In the last half-century, Maui has gone from plantation and ranch jobs — most of them requiring manual labor — to retailing and service-sector jobs. That’s in line with what is happening across the country. The United States, once the major producer of goods in the world, has become a nation that buys goods rather than manufactures them.
Today, the very technology that helped make the U.S. worker among the most productive in the world eliminates jobs at the same pace it creates jobs. Although different, labor is still labor — hours spent earning a living for yourself and your family. Labor Day is a holiday that uniquely honors no individual, no battle or national achievement, but does honor all those who work.

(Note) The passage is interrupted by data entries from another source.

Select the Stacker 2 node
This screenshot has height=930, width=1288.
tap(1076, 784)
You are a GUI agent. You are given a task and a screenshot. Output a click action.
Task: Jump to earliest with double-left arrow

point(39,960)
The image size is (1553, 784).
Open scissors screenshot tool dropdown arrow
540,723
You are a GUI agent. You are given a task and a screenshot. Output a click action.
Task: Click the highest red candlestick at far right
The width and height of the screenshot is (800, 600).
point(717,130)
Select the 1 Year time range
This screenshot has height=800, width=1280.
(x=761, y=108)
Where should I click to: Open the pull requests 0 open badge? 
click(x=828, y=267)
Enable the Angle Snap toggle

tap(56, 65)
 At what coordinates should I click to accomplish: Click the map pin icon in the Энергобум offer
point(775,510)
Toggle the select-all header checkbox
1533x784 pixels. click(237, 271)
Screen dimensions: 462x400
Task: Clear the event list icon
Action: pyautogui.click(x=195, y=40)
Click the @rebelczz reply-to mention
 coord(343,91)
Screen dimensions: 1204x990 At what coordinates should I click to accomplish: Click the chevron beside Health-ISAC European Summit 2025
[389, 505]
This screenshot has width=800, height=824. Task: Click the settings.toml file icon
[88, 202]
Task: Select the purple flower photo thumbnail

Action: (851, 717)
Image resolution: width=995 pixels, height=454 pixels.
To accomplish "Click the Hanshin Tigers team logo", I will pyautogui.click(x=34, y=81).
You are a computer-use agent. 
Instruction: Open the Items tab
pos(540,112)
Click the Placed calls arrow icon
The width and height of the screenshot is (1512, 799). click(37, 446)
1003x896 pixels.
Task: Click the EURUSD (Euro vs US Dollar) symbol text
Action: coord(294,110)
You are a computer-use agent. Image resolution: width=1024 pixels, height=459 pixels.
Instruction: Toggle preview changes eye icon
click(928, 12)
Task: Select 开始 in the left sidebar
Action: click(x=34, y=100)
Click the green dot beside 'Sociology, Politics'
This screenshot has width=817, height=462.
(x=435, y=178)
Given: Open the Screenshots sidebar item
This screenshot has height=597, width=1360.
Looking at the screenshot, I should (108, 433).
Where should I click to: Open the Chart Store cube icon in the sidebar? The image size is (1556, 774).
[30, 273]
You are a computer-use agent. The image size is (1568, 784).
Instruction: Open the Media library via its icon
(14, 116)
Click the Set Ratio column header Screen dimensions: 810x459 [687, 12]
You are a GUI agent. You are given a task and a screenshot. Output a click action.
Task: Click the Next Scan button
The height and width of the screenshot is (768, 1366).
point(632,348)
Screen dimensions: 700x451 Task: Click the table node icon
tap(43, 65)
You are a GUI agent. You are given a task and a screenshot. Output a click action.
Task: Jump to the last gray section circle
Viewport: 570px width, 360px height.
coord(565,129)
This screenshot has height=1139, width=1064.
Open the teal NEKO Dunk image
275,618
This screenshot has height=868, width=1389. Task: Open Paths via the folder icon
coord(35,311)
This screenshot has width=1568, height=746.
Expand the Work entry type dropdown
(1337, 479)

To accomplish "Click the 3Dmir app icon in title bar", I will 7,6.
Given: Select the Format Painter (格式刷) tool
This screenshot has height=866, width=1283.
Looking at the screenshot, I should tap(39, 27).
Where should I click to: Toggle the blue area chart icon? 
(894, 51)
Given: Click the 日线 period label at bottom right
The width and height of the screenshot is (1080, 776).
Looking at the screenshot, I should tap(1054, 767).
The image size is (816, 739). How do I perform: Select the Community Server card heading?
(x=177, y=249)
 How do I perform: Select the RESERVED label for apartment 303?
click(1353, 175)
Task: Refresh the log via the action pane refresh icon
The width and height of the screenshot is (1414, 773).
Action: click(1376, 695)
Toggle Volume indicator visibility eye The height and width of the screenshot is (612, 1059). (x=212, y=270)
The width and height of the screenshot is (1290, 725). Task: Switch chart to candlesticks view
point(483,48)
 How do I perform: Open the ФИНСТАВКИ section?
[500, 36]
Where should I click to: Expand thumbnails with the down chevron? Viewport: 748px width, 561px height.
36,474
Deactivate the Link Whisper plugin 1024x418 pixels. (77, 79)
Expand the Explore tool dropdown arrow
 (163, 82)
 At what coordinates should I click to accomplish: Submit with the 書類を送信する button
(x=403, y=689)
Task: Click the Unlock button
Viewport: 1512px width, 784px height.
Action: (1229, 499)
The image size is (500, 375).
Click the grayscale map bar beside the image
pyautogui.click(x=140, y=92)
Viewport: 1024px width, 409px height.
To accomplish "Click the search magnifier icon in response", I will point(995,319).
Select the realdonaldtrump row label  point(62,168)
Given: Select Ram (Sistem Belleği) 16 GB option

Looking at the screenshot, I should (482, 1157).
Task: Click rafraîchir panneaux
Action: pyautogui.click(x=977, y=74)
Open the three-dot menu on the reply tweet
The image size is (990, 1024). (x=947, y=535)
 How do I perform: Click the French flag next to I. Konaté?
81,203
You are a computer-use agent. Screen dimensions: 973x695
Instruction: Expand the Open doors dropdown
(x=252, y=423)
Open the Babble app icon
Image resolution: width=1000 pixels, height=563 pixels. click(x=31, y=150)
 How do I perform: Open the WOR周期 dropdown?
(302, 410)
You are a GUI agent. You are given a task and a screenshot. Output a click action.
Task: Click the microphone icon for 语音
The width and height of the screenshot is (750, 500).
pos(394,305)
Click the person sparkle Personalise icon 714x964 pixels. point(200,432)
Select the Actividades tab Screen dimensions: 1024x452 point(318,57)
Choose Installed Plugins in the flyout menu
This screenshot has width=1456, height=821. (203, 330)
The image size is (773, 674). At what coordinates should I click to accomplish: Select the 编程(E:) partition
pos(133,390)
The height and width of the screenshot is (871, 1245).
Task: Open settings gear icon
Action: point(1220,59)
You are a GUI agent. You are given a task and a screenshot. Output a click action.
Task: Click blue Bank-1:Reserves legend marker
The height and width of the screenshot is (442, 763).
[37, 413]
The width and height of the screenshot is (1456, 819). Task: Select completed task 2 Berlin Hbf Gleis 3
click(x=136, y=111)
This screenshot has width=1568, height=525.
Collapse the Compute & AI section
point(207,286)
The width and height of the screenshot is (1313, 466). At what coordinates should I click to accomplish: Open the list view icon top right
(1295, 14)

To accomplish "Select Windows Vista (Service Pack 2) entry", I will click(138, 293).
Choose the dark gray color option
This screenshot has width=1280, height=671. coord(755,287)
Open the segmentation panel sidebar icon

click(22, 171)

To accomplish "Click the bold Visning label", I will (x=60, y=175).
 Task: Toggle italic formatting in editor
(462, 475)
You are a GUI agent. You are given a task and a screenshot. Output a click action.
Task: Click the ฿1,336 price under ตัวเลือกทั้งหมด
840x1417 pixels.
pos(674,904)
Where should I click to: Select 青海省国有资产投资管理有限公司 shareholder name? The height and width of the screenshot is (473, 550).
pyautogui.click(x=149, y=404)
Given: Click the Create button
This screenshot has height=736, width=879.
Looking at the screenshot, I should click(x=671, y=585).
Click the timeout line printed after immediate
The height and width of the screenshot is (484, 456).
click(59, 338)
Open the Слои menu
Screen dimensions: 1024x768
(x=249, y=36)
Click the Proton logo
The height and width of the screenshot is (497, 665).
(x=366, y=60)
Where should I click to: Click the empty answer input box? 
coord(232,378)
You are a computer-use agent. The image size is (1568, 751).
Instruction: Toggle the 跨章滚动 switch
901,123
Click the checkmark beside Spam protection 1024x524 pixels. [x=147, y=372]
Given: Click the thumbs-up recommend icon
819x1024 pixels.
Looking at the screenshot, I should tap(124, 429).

The first “workingmen’s holiday” was called in 1882 by the Central Labor Union in New York City. Oregon was the first state to recognize the holiday, in 1887. President Grover Cleveland, who had called out federal troops to break a railroad workers’ strike and who opposed the annexation of Hawaii by the United States, declared the first federal Labor Day in 1894.
The first Maui Labor Day celebration noted by The Maui News was in 1913, but it wasn’t until 1944 that a union forged the first labor contract on Maui. The union was the International Brotherhood of Electrical Workers and the firm was Maui Electric. It would take two more years before the International Longshore and Warehouse Workers Union organized plantation workers in a move that would revolutionize life in the islands.
Monday is a day off from labor for many, but it is still a good time to pay homage to all the gnarled hands that built a community and a country.
(This editorial has appeared previously in The Maui News.)
* Editorials reflect the opinion of the publisher.